▶ **Written task**: Put the lines of the items into a JSON list of strings, one string per line and blank lines omitted. Begin at the line that contains "You are a GUI", continue through the last line of the items, and leave the pictures out.

(Entries on locating words and elements)
____
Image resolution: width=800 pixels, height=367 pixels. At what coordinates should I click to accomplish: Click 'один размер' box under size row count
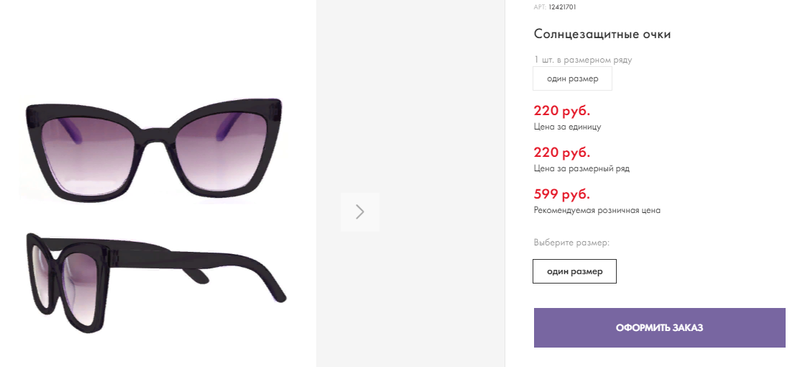572,79
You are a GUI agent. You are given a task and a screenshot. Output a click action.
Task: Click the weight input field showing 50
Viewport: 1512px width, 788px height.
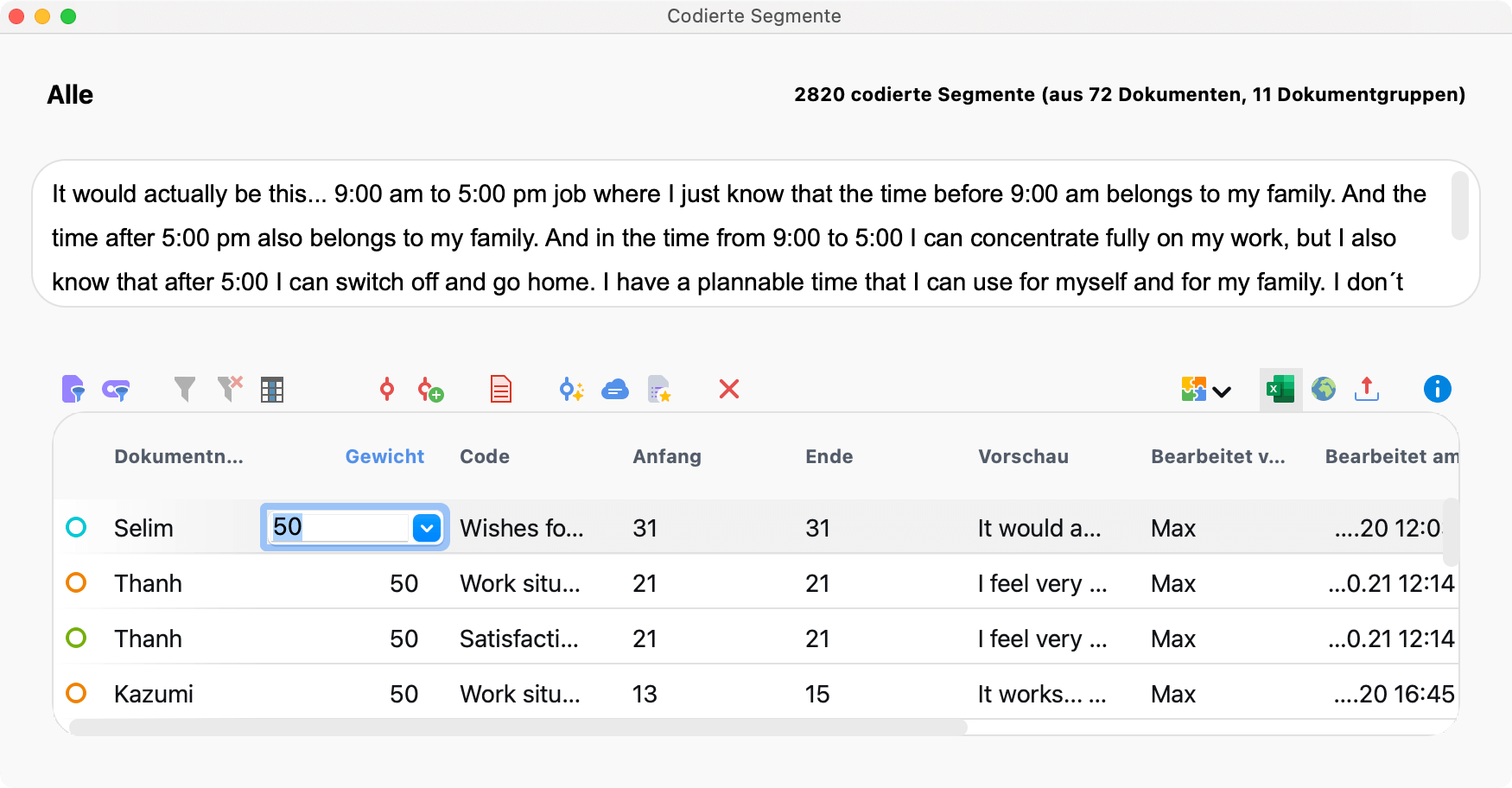click(x=339, y=527)
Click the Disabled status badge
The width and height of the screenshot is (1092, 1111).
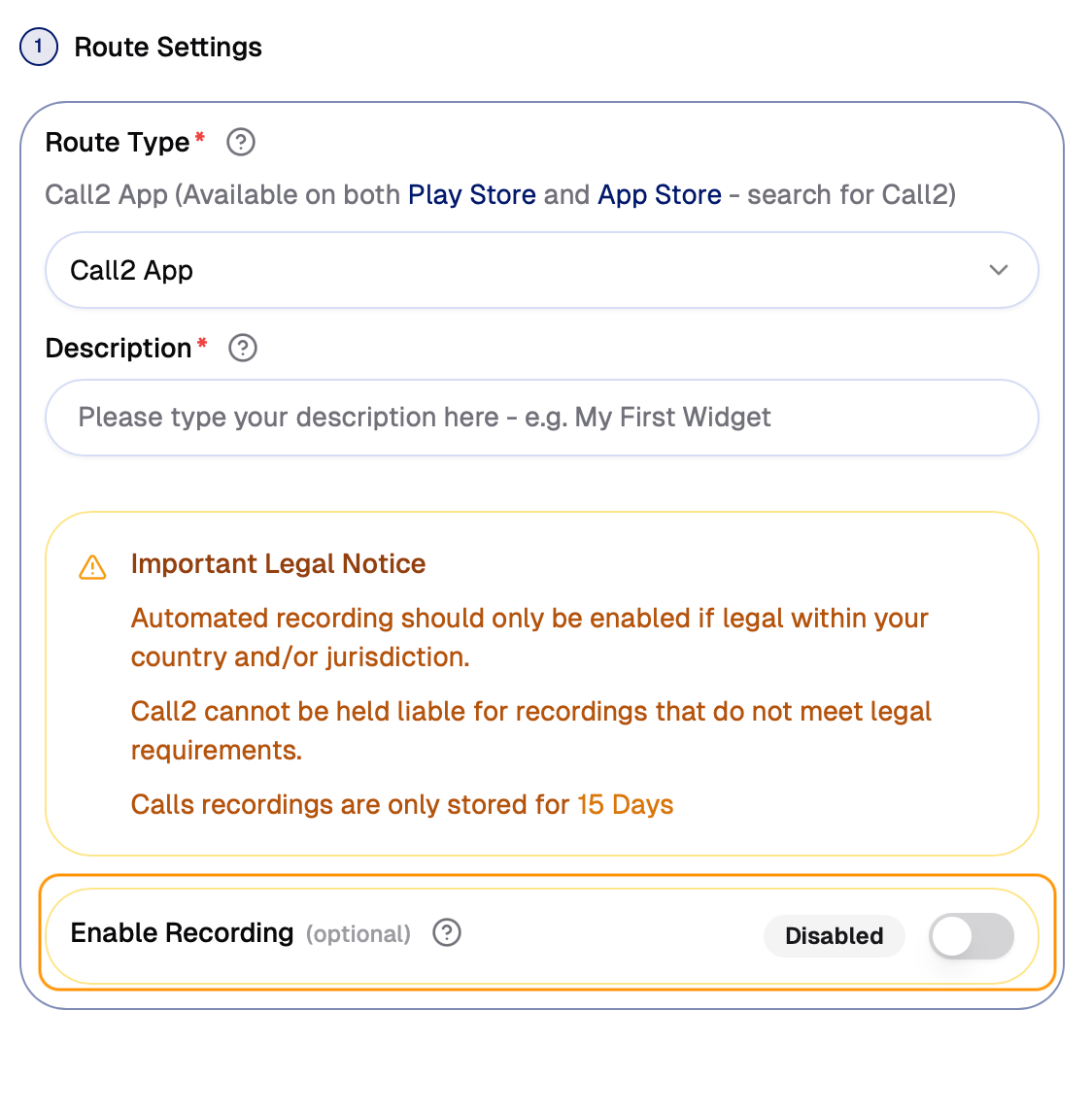point(834,936)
____
▶ **Task solution**:
[
  "You are a GUI agent. You are given a task and a screenshot. Output a click action.",
  "Task: Click the weight input field showing 50",
  "Viewport: 1512px width, 788px height.",
  "click(x=339, y=527)",
  "Click the Disabled status badge",
  "The width and height of the screenshot is (1092, 1111).",
  "point(834,936)"
]